Nouveaux médicaments interdits à l’importation,Spectre de pénurie en vue

Nouveaux médicaments interdits à l’importation,Spectre de pénurie en vue

Lejour2 (1).jpgLes intervenants dans les produits pharmaceutiques ont affiché à l’unanimité une appréhension certaine face à la nouvelle décision gouvernementale consistant à interdire l’importation de quelque 111 médicaments à partir de janvier 2011.

En fait, n’ayant pas pu contacter les opérateurs et syndicats du domaine de la pharmacie, une virée auprès des différentes pharmacies et officines d’Alger a fait ressortir ce sentiment de crainte et d’inquiétude exprimé par les pharmaciens vis-à-vis de cette nouvelle liste de médicaments interdits à l’importation parce que fabriqués localement. Selon eux, cette nouvelle liste pourrait accentuer la situation de pénurie et perturbation que connaît le médicament en Algérie depuis plus d’une année.

Supprimer le Crédoc pour faciliter l’accès à la matière première

Ainsi, les différents pharmaciens se sont montrés septiques par rapport aux conséquences qu’engendrerait cette décision. Un pharmacien d’Alger-Centre dira qu’«on constate déjà une véritable rupture de médicaments, notamment ceux destinés aux maladies chroniques. Le produit Saidal est à 40% de rupture. Avec la nouvelle liste, le problème se fera ressentir davantage». Et de souligner qu’«avant d’interdire, il aurait fallu d’abord exiger la fabrication locale. Surtout que la majorité des médicaments inscrits sur la nouvelle liste touchent à des pathologies chroniques sans qu’aucune autre alternative médicale ne soit prévue en cas de rupture». Pour cet autre pharmacien, «la situation va s’aggraver parce que le problème se pose d’ores et déjà vu que la production nationale actuelle n’arrive pas à répondre à la demande à cause du manque de matière première». Citant l’exemple du Digoxine, «un médicament générique destiné aux malades cardiaques et qui permet de faciliter la contraction du cœur, est souvent en rupture de stock parce que les producteurs nationaux manquent de matières premières et les mesures incluses dans le Crédoc ne leur facilitent pas l’accès». Pour ce pharmacien, «il faut supprimer cette mesure de Crédoc pour permettre aux producteurs locaux de s’approvisionner rapidement en matières premières afin d’éviter des ruptures de production». «C’est cela le véritable nationalisme», lâchera-t-il.

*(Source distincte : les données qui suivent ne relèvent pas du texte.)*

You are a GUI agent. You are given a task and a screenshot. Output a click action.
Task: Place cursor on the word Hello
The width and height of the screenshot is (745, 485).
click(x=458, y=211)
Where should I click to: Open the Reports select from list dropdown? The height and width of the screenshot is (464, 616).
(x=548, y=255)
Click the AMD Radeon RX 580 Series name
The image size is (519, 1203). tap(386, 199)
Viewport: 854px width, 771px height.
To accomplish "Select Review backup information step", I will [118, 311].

La production nationale ne répondra pas à la demande

Par ailleurs, il s’interrogera sur la capacité réelle des producteurs locaux à répondre efficacement à la demande. De plus, il soulignera que «même au niveau du processus de fabrication, il faut du temps pour passer d’une fabrication médicamenteuse à une autre». Un temps considérable qui se répercutera sur la production, la distribution et donc forcément sur la disponibilité des médicaments sur les étals. D’où la pénalisation des malades qui verront leurs traitements interrompus, quand on sait que les malades chroniques doivent quotidiennement prendre leur traitement de manière régulière, et que tout arrêt pourrait leur porter préjudice.

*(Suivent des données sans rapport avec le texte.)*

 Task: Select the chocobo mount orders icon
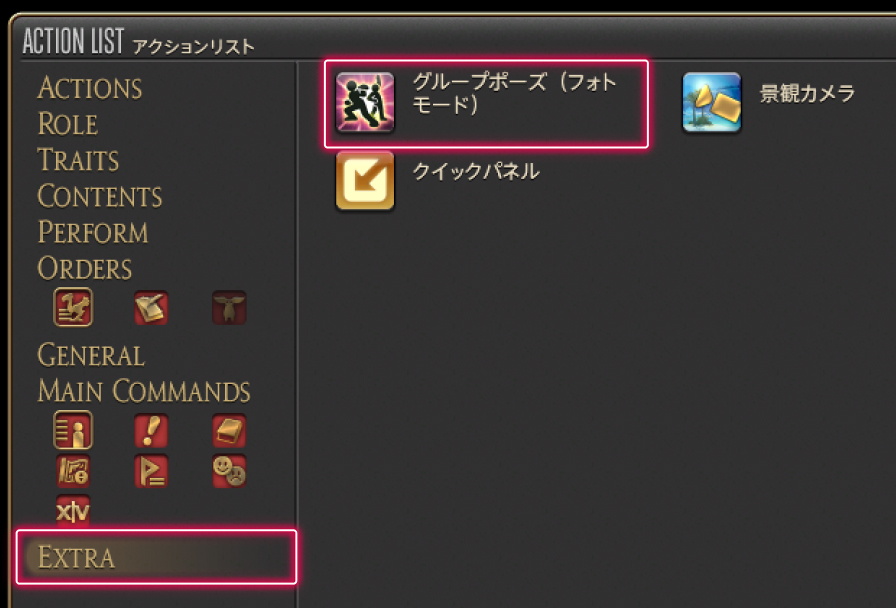tap(73, 307)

Un pharmacien de la rue Hassiba Ben Bouali interrogé sur le sujet lancera dans la même lignée qu’«il est bien beau d’aller vers le générique, mais il faut faciliter l’accès à la matière première». Et d’ajouter que «Saidal, leader national dans la production du médicament, prend la locomotive pour encourager et créer un groupe pour la distribution». Ce qui, selon lui, «viendrait conforter d’une manière efficace le réseau actuel de distribution».

Quant à cette pharmacienne de la place Audin, elle dira sur ce sujet que «le médecin est mis au courant de cette nouvelle liste. C’est à lui de prescrire et de remplacer les médicaments interdits par ceux disponibles, et en cas de rupture ou de pénurie, c’est à lui (ndrl le médecin) de réclamer auprès des autorités compétentes son arsenal pharmaceutique». Ajoutant : «Nous les pharmaciens, on est là pour servir ce qui est prescrit par l’ordonnance».

Somme toute, la mise en application de cette nouvelle liste semble susciter des réserves assurées dans le milieu du médicament à cause de l’inaptitude des producteurs locaux à satisfaire la demande nationale, notamment en ce qui concerne les maladies chroniques et cancéreuses. Pourtant, le premier responsable du secteur de la Santé depuis son arrivée à la tête du ministère de la Santé n’a cessé de réitérer à chaque occasion son «engagement solennel auprès des plus hautes autorités du pays pour éviter toute pénurie de médicaments essentiellement ceux des maladies chroniques et des cancéreux».

Pour rappel, le gouvernement a interdit dans une première liste, en 2008, l’importation de plus de 1 200 médicaments. Une décision qui a été suivie par de multiples pénuries et ruptures sur le marché national du médicament dont l’unique victime reste le malade.